We look for something special. As a lifelong musician myself, I look for a piece of music or a performance that speaks to me in a unique way. Something I’d want to go back to, hear again, and have as part of my life. I also want to see how that piece of music or performance affects Delos team members – our informal A & R committee. It never ceases to be a thrill when everyone on the team, when polled independently, is drawn to a certain performer’s vision or to a piece of music. There continue to be exciting discoveries. For example, the first time I heard a demo of Mark Abel’s work, “The Dream Gallery,” time stopped. I had never heard anything like this song cycle for seven different vocal soloists and orchestra, which drew me into its drama for over 70 minutes. I was so excited that I immediately called the phone number Mark had sent along, even though his name was completely new to me, and I hadn’t yet run the project by my team. And now we’ve just released Mark’s new opera, “Home Is a Harbor,” in a stunning two-disc set that includes his song cycle, “The Palm Trees Are Restless.” There are compositions and performances that I feel should be “out there,” even if nobody gets it right away. We have plenty of examples in music history of a performer or a piece of music being overlooked, perhaps for many years, and then one day finally discovered with great excitement. So every time we release a recording of new music, I have the feeling that, no matter how long it takes to gain acceptance, it has crossed the threshold and is available for discovery.

Carol Rosenberger with Delos composer Sean Hickey, August 2013

What is your biggest challenge as a classical label in the early 21st century and how do you approach it?
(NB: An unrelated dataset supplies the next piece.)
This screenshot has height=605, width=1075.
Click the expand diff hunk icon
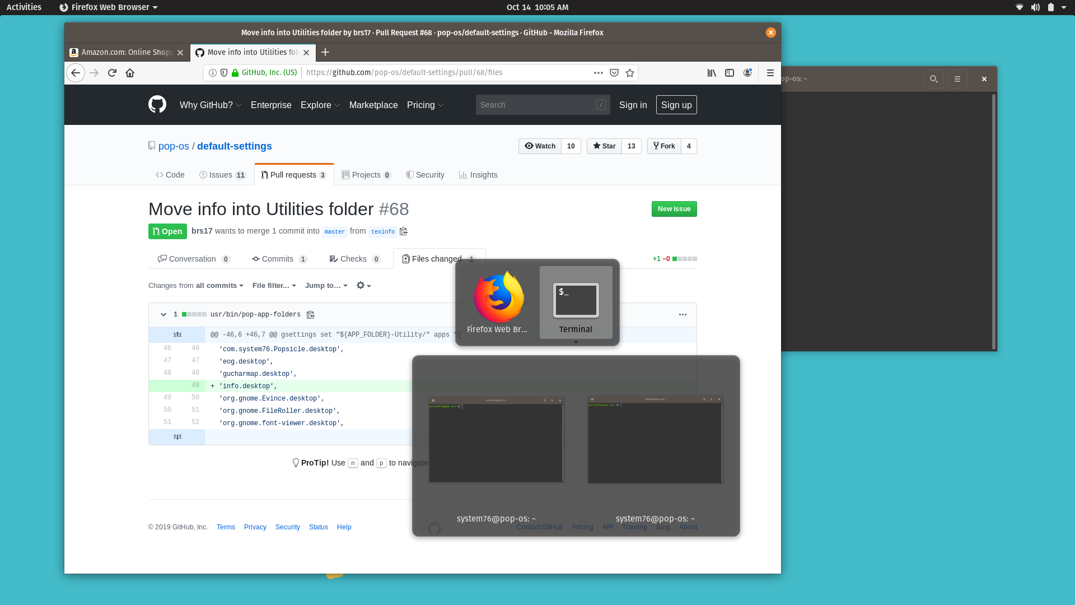(177, 334)
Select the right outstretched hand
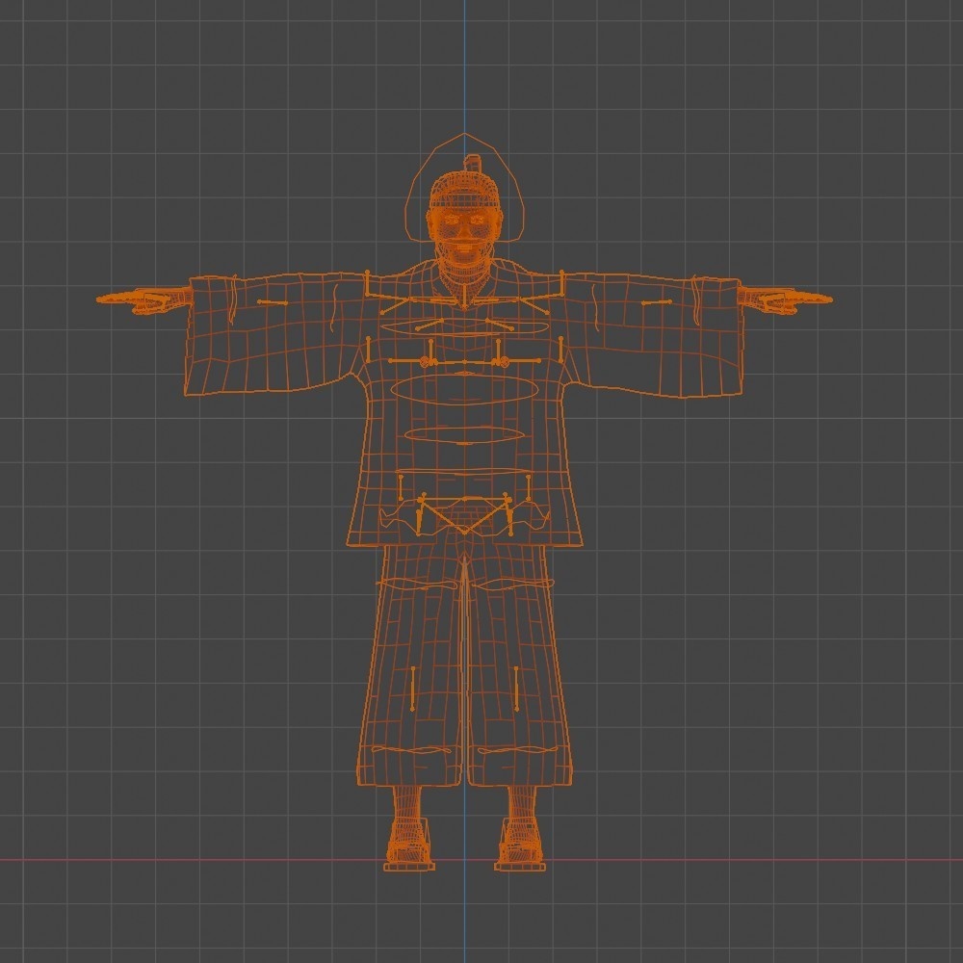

The music educator side of me loves the availability of listening opportunities that streaming provides. Anyone and everyone can discover and enjoy a limitless variety of classical music. As someone responsible for the welfare of the Delos label, I find that the ever-increasing streaming model, along with the sharp decline in demand for physical CDs, bring financial challenges when we want to produce important projects with important artists.

What’s next for the label? What are you excited about (a release, a new technology, etc.)?
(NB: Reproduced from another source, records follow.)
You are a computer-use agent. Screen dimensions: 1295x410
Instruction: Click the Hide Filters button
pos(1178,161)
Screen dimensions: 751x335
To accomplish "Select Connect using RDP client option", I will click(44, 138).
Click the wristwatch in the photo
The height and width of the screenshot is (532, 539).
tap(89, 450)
Our fall season begins with the great American tenor Lawrence Brownlee singing bel canto arias, with conductor Constantine Orbelian. The album, “Allegro io son,” is named for one of the arias, and symbolizes the joyous excitement that Larry can create with his mind-boggling vocal virtuosity. September also brings the recording premiere of Irish composer Michael McGlynn’s “Celtic Mass, ” together with James MacMillan’s “Mass,” sung by the Taylor Festival Choir with conductor Robert Taylor. Both composers combine ancient strains and nuances with strongly modern idioms. In November, we’ll present American mezzo star Jamie Barton’s highly anticipated first recital CD, “All Who Wander,” with songs of Mahler, Dvorak and Sibelius. Also for fall release, soprano Isabel Bayrakdarian has created what is for her a nostalgic — and for listeners a spellbinding — program of Armenian chants and hymns, ranging from the 10th to the 18th century. This unusual program, “Mother of Light,” appears in October. In 2017 we’ll release two new recordings with Dmitri Hvorostovsky and conductor Constantine Orbelian: first, a recording of Rigoletto, and a little later, vocal music of Sviridov. Most everyone knows by now that Dmitri is fighting a brain tumor, and thus it’s something of a miracle that he has been able to do two recordings that are of particular importance to him. Also coming up in early 2017 is a lovely collection of mostly unknown songs and instrumental music by the legendary Nadia Boulanger. This is particularly close to my heart, as she was not only one of my teachers, but one of the people who helped the most when I was stricken with polio as a young pianist. It’s a sentimental milestone for me that Delos can bring this music to light in her memory.